Since Henry also discusses the property of being equationally Noetherian, I think the following observation is worth posting. And it is too long for a comment, so I post it as an answer.

The observation is that there exists a torsion free lacunary hyperbolic group that is not equationally Noetherian. In fact, such a group can be constructed directly. Alternatively, we can use the following theorem.

Theorem. Let $\mathcal H_n$ be the closure of the set of all $n$-generated torsion free non-cyclic hyperbolic groups in the space of marked group presentations. Then there exists a torsion free lacunary hyperbolic group $L$ such that the set of $n$-generator presentations of $L$ is dense in $\mathcal H_n$.

The proof uses the the same idea as in my paper mentioned by Henry.
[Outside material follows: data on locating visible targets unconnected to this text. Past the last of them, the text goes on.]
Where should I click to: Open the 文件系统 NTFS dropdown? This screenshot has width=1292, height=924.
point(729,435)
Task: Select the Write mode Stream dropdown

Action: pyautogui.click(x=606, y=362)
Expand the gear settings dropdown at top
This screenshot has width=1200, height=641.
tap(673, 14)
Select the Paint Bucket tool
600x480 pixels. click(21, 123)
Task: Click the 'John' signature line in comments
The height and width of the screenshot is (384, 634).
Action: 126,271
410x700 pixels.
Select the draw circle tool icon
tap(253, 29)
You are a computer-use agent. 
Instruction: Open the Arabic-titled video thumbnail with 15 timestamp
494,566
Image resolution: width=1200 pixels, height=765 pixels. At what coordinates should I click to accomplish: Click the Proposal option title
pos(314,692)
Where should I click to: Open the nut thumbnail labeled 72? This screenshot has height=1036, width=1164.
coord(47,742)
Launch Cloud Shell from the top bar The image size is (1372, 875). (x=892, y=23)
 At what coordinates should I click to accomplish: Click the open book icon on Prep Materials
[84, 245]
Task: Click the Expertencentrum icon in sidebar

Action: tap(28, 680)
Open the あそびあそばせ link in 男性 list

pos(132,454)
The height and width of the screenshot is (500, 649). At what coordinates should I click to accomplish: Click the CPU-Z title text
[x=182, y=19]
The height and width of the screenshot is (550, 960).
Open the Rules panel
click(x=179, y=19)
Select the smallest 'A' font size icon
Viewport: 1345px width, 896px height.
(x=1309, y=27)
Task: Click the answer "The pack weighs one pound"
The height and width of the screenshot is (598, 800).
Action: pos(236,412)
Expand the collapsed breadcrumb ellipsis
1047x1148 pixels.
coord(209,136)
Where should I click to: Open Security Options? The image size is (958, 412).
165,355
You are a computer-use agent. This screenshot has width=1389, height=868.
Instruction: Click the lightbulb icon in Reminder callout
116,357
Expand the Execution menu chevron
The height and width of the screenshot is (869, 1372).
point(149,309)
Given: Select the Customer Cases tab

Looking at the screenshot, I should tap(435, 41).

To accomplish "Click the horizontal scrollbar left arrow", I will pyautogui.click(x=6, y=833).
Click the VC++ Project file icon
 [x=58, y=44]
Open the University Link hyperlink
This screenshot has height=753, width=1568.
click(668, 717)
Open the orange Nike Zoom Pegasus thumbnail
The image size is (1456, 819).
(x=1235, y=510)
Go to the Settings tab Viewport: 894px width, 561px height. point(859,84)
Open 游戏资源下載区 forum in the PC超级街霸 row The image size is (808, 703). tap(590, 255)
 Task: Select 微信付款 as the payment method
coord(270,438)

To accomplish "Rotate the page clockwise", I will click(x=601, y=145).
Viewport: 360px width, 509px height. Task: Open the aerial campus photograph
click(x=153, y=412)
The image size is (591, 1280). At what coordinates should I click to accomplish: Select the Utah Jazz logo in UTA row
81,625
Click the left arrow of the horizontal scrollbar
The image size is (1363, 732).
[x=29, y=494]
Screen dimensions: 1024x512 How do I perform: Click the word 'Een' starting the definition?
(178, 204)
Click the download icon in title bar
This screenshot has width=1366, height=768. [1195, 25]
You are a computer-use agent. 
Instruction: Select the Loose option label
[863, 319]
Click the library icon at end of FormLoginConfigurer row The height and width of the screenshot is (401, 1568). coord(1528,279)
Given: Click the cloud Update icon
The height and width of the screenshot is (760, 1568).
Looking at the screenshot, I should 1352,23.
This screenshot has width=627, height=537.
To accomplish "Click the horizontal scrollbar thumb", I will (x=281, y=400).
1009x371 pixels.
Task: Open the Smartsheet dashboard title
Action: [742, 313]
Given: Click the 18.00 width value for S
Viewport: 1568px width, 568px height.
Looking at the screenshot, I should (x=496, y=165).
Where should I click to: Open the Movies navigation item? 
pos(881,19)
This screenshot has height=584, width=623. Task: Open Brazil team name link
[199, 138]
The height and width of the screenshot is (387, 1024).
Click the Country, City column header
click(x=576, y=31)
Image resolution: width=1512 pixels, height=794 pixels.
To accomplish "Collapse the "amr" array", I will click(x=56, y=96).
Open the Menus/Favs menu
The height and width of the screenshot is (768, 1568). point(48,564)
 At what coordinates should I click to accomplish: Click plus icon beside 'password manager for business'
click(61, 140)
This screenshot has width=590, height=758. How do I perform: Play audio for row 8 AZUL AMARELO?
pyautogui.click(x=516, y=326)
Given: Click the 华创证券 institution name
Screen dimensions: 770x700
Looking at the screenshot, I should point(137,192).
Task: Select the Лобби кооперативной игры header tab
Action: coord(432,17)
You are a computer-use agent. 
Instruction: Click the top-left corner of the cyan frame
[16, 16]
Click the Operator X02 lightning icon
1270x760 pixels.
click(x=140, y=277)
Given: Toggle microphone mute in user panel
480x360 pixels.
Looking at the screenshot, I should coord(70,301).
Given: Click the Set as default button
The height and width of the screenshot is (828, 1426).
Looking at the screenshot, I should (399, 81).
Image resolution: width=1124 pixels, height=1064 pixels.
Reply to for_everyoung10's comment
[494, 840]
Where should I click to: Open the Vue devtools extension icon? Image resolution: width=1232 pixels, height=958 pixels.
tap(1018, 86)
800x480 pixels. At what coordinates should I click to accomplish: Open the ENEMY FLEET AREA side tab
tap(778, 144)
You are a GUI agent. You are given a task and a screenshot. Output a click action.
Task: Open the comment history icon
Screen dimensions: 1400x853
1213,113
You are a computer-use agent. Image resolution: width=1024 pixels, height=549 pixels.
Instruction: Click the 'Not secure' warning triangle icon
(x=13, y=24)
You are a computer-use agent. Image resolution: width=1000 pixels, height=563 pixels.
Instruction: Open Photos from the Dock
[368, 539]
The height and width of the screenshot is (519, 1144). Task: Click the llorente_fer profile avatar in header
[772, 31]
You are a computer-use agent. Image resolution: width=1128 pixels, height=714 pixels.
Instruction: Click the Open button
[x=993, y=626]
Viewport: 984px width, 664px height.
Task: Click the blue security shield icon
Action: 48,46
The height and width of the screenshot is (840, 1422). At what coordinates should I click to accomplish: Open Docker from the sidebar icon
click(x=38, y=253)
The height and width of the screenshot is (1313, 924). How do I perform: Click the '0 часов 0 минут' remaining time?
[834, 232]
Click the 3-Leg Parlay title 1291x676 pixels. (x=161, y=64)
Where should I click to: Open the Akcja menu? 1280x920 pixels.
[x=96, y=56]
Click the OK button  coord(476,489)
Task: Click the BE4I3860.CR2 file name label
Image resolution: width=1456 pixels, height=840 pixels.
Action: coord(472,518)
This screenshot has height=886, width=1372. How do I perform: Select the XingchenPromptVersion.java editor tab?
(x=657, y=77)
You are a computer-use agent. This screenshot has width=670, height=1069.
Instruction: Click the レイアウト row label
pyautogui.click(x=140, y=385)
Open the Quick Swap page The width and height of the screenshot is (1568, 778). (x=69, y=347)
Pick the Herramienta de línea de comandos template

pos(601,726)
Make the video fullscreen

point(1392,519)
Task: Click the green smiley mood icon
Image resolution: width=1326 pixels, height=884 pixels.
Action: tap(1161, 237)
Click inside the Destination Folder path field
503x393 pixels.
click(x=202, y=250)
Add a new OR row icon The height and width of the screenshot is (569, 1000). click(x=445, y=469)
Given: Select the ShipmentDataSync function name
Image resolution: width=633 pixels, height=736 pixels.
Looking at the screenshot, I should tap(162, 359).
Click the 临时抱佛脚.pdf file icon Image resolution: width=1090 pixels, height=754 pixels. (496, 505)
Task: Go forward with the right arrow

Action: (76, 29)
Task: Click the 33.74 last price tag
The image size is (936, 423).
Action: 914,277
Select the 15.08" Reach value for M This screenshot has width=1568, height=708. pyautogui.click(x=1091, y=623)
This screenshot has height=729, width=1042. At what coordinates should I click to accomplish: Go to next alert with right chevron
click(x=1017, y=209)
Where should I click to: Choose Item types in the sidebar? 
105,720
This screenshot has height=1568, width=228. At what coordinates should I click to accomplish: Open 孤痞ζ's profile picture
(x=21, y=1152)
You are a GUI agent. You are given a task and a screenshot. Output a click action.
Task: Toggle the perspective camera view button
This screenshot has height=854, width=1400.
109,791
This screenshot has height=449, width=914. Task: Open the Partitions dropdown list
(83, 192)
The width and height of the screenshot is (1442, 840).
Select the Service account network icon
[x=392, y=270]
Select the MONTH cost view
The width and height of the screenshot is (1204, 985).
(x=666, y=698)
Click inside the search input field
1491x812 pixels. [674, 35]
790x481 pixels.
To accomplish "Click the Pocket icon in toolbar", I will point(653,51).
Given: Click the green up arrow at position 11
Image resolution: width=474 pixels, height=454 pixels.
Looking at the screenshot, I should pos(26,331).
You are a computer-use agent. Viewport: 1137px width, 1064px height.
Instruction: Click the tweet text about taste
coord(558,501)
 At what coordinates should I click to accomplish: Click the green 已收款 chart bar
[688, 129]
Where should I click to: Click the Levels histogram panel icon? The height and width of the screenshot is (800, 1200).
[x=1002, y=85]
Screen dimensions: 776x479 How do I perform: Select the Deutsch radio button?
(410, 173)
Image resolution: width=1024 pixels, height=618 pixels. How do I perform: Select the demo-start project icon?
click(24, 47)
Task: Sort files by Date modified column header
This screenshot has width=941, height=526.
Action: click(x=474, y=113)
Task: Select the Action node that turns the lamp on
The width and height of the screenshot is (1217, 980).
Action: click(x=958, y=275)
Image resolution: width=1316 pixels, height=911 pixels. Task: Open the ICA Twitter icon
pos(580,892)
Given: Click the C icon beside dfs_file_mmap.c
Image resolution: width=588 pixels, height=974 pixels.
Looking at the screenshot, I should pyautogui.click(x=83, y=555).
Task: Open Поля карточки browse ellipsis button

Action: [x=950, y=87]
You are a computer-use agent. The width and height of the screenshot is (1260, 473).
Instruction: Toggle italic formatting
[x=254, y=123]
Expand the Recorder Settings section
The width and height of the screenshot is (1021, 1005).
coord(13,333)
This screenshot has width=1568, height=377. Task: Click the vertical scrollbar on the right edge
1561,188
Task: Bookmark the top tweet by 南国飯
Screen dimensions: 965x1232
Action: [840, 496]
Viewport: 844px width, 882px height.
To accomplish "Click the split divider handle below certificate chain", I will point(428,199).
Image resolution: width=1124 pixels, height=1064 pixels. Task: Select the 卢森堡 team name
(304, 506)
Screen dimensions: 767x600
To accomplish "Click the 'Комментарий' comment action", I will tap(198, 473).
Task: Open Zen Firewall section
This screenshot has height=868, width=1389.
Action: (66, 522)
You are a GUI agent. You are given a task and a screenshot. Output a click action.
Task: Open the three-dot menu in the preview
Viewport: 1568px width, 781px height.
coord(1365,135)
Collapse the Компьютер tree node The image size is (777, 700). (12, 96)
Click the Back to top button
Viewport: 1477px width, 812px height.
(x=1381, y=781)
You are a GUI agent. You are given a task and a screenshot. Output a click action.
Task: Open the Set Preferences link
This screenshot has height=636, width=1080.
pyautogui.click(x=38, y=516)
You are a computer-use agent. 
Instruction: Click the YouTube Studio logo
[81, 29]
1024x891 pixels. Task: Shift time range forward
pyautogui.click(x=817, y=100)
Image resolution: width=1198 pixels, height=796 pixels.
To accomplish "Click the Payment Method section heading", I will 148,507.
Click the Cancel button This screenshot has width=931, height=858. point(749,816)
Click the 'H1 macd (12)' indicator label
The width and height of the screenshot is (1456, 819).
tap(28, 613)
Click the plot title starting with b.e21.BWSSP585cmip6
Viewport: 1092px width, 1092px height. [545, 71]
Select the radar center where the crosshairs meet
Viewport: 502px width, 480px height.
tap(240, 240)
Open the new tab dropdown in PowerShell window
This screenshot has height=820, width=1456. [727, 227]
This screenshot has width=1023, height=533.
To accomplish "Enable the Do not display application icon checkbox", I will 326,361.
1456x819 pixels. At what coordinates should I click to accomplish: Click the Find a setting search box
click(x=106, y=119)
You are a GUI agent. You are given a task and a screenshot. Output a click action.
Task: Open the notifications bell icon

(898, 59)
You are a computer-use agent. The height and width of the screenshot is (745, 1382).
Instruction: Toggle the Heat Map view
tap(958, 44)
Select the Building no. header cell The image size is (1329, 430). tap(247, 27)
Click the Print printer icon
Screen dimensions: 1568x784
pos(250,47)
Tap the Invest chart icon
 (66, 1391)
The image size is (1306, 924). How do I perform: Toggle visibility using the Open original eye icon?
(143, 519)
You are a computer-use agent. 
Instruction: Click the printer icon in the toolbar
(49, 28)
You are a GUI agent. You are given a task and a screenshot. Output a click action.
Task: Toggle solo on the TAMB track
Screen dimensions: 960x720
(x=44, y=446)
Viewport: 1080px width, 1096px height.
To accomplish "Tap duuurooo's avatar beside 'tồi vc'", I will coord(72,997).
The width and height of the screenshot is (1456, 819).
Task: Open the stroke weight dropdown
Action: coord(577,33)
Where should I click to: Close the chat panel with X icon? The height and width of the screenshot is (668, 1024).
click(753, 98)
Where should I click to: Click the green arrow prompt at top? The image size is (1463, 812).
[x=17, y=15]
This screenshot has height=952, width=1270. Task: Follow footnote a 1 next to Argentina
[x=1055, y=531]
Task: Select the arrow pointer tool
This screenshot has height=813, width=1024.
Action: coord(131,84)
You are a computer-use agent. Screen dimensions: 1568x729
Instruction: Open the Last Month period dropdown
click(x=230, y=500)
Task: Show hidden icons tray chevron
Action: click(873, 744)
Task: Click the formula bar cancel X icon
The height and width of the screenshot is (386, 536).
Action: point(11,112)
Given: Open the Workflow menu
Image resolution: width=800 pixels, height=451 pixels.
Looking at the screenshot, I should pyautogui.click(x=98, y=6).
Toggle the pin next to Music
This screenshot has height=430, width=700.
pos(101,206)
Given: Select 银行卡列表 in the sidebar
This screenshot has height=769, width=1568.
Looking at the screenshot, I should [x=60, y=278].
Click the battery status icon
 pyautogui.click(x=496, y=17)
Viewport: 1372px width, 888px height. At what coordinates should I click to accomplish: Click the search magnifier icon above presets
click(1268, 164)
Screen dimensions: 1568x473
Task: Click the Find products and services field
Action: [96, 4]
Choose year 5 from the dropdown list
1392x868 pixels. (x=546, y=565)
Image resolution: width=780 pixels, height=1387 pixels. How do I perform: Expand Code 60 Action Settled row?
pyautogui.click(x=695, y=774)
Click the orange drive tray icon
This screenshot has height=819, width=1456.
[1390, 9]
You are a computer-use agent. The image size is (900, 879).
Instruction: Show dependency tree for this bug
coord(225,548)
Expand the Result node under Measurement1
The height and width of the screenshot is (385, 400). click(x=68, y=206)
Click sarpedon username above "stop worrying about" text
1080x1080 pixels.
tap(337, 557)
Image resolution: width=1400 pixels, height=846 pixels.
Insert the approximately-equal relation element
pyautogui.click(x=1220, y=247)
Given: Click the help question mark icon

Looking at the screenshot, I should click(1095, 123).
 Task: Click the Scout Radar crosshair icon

It is a bit too technical to be posted here (but it is just a page long and I did verify the details).

Now let us take the Ivanov-Storozhev non-hopfian group $G\in \mathcal H_2$. Since $G$ is not equationally Noetherian, there is a system of equations $S$ which is not equivalent to any finite subsystem on $G$. Let us assume that the coefficients in $S$ are written as words in generators, so we can consider the same system over $L$. Let $F$ be any finite subsystem of $S$.

Since $G$ is not equationally Noetherian, $S$ is not equivalent to $F$ over $G$. In particular, there is another finite subsystem $F_1$ of $S$ which contains $F$ and which is not equivalent to $F$ over $G$. Note that the property of a tuple of elements of $G$ to be a solution to a fixed finite system can be detected using some finite ball. Hence $F$ and $F_1$ are not equivalent over every group from some sufficiently small open neighborhood of $G$. In particular, $F$ is not equivalent to $F_1$ (and hence to $S$) over $L$. Thus we obtain

Corollary. The (torsion free lacunary hyperbolic) group $L$ is not equationally Noetherian.